- CUPLIKAN HALAMAN

+ + + +

Goodnight and goodbye, Palembang.



Senin, 07 November 2016

Solo Trip Swarnadwipa 04: Museum Sepuluh Ribu Rupiah!

Pagi kedua di Palembang tampaknya akan sangat padat. Meskipun mega mendung menggantung di langit, namun aku memutuskan untuk terus berjalan. Terlalu penasaran untuk diam saja. Setelah perjumpaan tidak terduga di Bukit Siguntang, aku tidak sabar untuk menantikan "kejutan" lain dari kota ini.

Nah karena aku masih penasaran dan tidak tahu banyak mengenai Palembang, Maka aku berencana untuk kembali menggali sejarahnya dengan mengunjungi museum. Museum yang akan dikunjungi ialah museum Balaputra Dewa dan Sultan Mahmud Badarudin II.

Museum yang disebut duluan ialah tujuan pertama. Motifnya tidak lain karena keberadaan rumah limas, rumah yang digambarkan di uang sepuluh ribu rupiah. Aku ingin berswafoto dengan latar museum ini, karena itu aku memutuskan untuk mengunjungi museum ini terlebih dahulu daripada Sultan Badarudin II. Motifnya murni narsis.

+ + + +

- CUPLIKAN DATA
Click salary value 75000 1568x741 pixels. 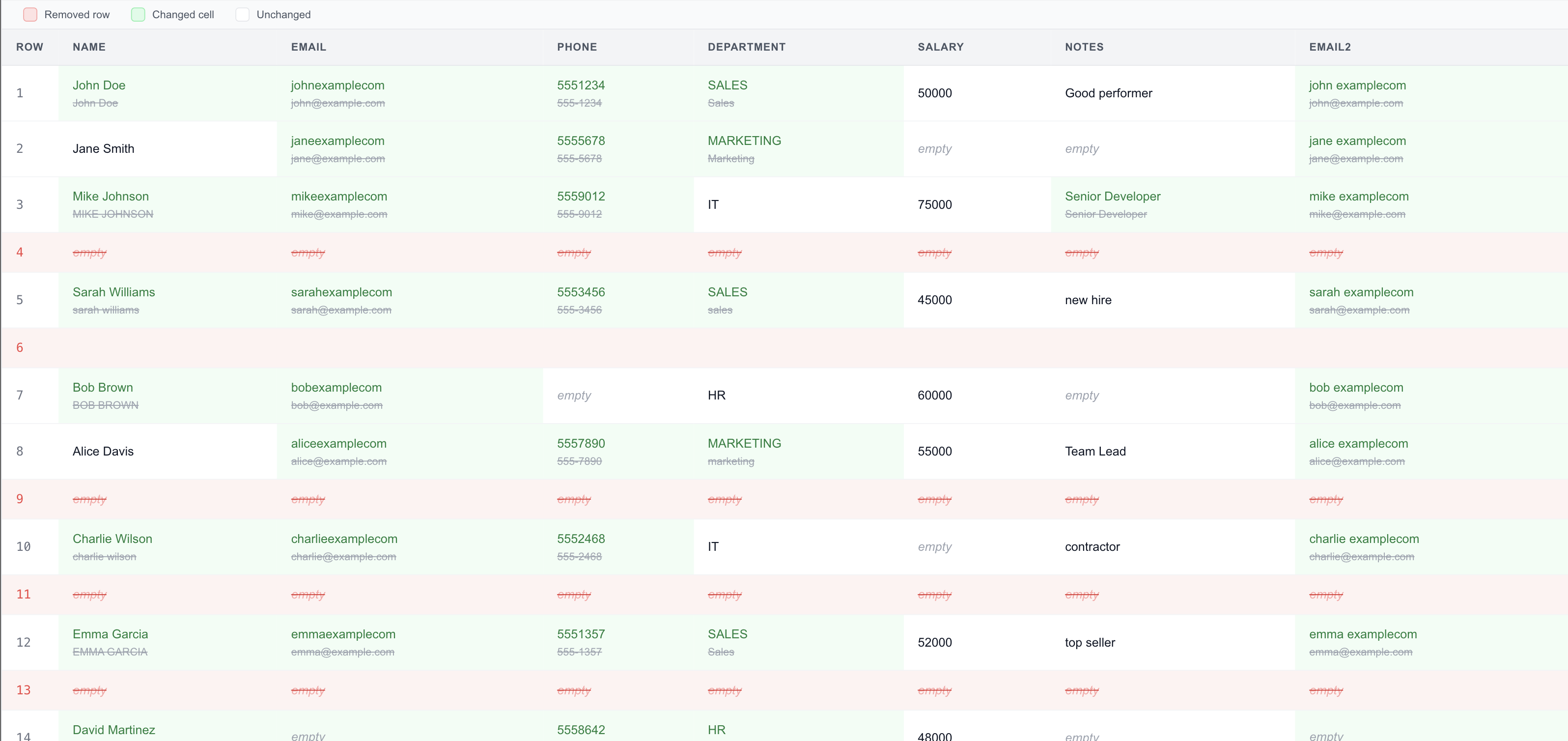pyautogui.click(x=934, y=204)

+ + + +

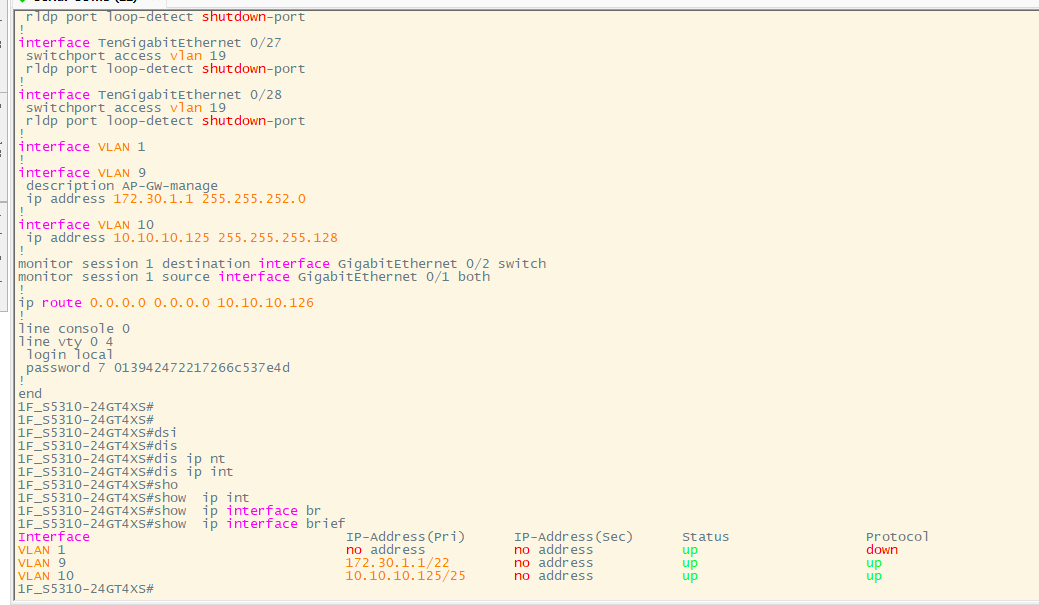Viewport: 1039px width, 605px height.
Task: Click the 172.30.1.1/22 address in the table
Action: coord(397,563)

+ + + +

- TUGAS YANG DIKERJAKAN
1. Menurut tulisan tentang perjalanan di Palembang, rumah apa yang digambarkan di uang sepuluh ribu rupiah?
2. Tolong lanjutkan tulisan tentang perjalanan di Palembang, mulai setelah kalimat terakhirnya.
Catatan tersebut tidak dipakai sama sekali di sini.

- JAWABAN TUGAS
1. Rumah limas.

2.
Yah tentu saja selain untuk belajar sejarah. Karena memang sejarah yang membuatku penasaran saat itu. Jadilah aku meluncur dari daerah rumah kawanku di Talang Kelapa menuju museum tersebut dengan sepeda motor pinjaman.

Museum yang namanya diambil dari salah satu tokoh Sriwijaya ini berada di dalam kota meskipun bukan di pusatnya. Jalan menuju kemari relatif sepi. Malah agak tersembunyi dari keramaian kota. Tidak seperti museum Sultan Badarudin II yang berada tepat di pusat keramaian Palembang.

Menurut Oka, museum ini lebih banyak menceritakan sejarah kerajaan Sriwijaya daripada kesultanan Palembang. Sedangkan museum yang banyak menyimpan sejarah Palembang ialah museum Sultan Badarudin II. Kesan itu memang terasa ketika memasuki taman prasasti, dimana beberapa prasasti yang berasal dari Bukit Siguntang dipajang di museum ini.

Area prasasti. Masih sangat butuh dikembangkan jadi lebih menarik lagi.

Jumlahnya tidak terlalu banyak dan terkesan seadanya saja. Tergeletak disana lebih karena keharusan alih-alih memuliakan masa lalu. Mungkin museum ini terkendala dana, entahlah. Yang pasti museum ini masih butuh gairah, butuh dikunjungi, butuh dipelihara dan diperhatikan lebih oleh masyarakat dan pemerintah. Prasasti-prasasti ini tampak kesepian dan terlupakan.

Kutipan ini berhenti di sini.